Problem: Reproduce the listing below in full and without alteration, apart from its pictures.

Material to process:
◇ ◇ ◇
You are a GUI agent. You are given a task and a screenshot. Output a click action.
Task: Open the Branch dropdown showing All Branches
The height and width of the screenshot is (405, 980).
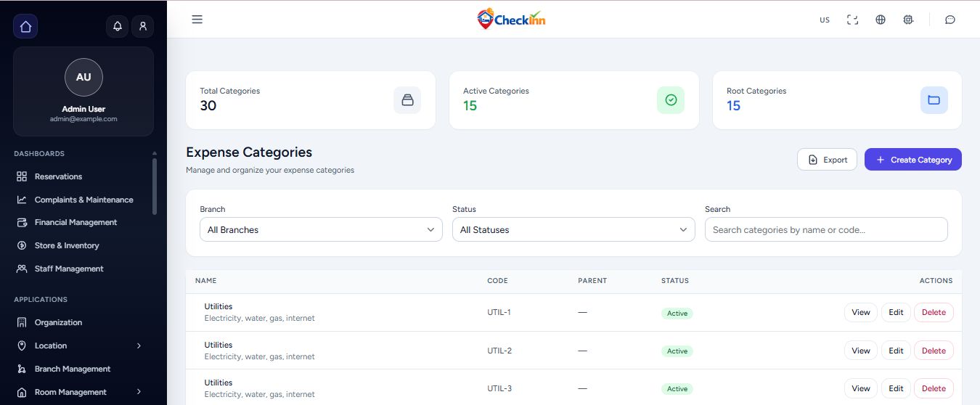point(321,230)
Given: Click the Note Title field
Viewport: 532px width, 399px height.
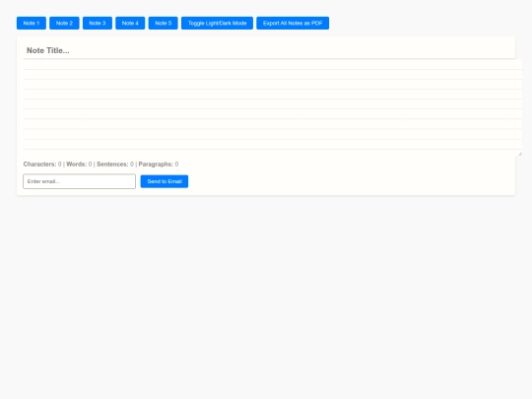Looking at the screenshot, I should [x=269, y=50].
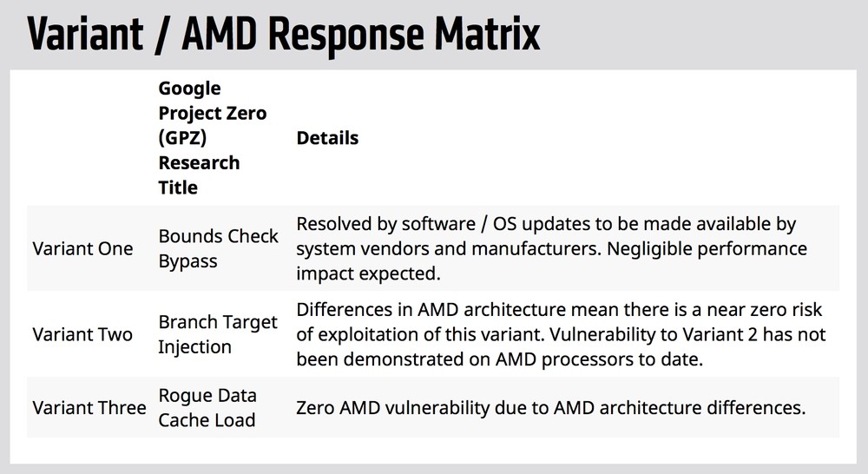The width and height of the screenshot is (868, 474).
Task: Click the "Zero AMD vulnerability" details text
Action: [551, 407]
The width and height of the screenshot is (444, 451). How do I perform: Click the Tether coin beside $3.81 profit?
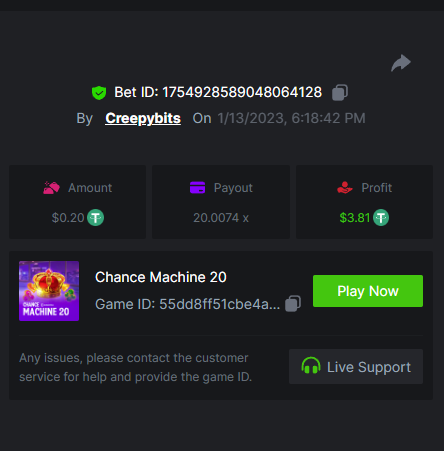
◇ ◇ ◇
Answer to the exercise:
You are a GUI agent. You are given a task and a screenshot. Output a click action.
Task: Open the Branch dropdown showing All Branches
The height and width of the screenshot is (405, 980).
point(321,230)
Given: Click the Note Title field
Viewport: 532px width, 399px height.
Looking at the screenshot, I should [x=269, y=50].
The width and height of the screenshot is (868, 474).
Task: Click the "Zero AMD vulnerability" details text
Action: [551, 407]
The width and height of the screenshot is (444, 451). How do I perform: Click the Tether coin beside $3.81 profit?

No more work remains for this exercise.